Semantic Web Component Design: Radios, dropdowns, and tabs are the same thing
Early on in the rewrite of Appuri's portal that we started on after having a designer and development team from the MVP, and in our transition from Angular to Knockout, I was looking around at different widget / web component libraries and what I could leverage that would fit the designer's use cases and style, as well as a clean design.
One thing that always drove me nuts about our previous UI was a mismash of different components doing the same thing. We had ui-select2, ui-select from the Angular UI team, angular-multi-select for some multiselect cases, and a custom directive for radio-like toggle boxes.
Each control offered some little feature that another didn't (except ui-select2
which was just in code we didn't get around to refactoring yet). Why is this? All of them are trying to do the same thing on a higher semantic level: The user needs to pick an one (or more) options from this fixed set of options. How that looks is a styling concern.

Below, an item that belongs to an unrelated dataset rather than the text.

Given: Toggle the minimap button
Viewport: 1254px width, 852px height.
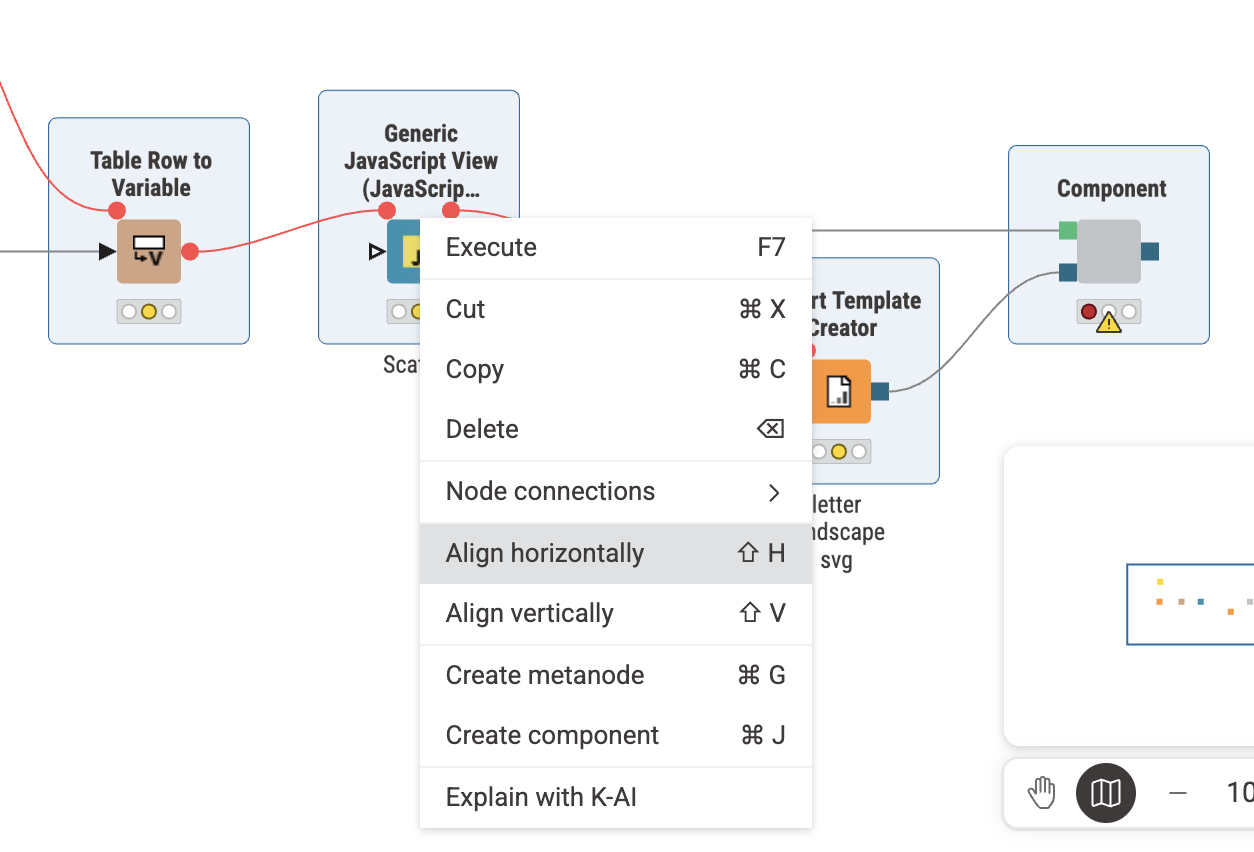Looking at the screenshot, I should tap(1105, 794).
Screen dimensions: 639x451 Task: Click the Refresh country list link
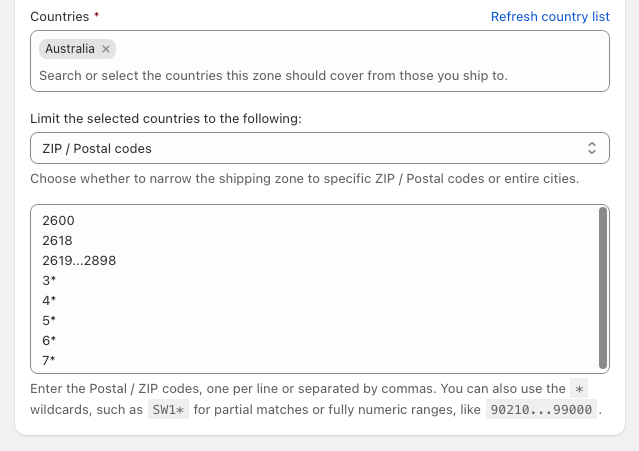click(550, 17)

Between those design goals and a darth of knockout components, I created knockout-choose. Some goals included:
- Modern Web Component design using custom tags so that markup stayed in markup.
- Semantic markup and API so that any "choose one or more from many" scenario could be addressed.
- Well tested with hosted CI as how can you ask someone to take a production dependency on your component without them?
At the bottom of the knockout-choose demo page is the example of one chooser changing the styling of the other by simply applying a different class. To be even more semantic, you could put these rules in a mixin in your CSS preprocessor. Now if the design changes, your code and tests stay the same! Hooray for separation of concerns!
I hope that others design components along semantic usage so they are easy and flexible to use, regardless of framework, if any. Pikaday is a great example of this and a great date picker - I highly recommend.